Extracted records
◇ ◇ ◇ ◇ ◇ ◇ ◇

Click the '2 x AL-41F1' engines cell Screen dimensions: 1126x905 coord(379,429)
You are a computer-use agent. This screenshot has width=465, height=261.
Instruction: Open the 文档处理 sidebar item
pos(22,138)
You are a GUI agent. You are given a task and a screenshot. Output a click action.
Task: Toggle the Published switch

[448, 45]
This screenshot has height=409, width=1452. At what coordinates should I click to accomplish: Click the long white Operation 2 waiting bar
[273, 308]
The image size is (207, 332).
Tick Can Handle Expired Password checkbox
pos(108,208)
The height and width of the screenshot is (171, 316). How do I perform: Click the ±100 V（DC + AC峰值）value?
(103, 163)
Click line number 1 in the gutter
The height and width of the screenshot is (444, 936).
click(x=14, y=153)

◇ ◇ ◇ ◇ ◇ ◇ ◇

> GOAL OF THE EXERCISE:
From the line that contains "The height and width of the screenshot is (444, 936)." through the last line of the records above, copy every line exactly and leave out the rest.

> PROBLEM SOLUTION:
The height and width of the screenshot is (444, 936).
click(x=14, y=153)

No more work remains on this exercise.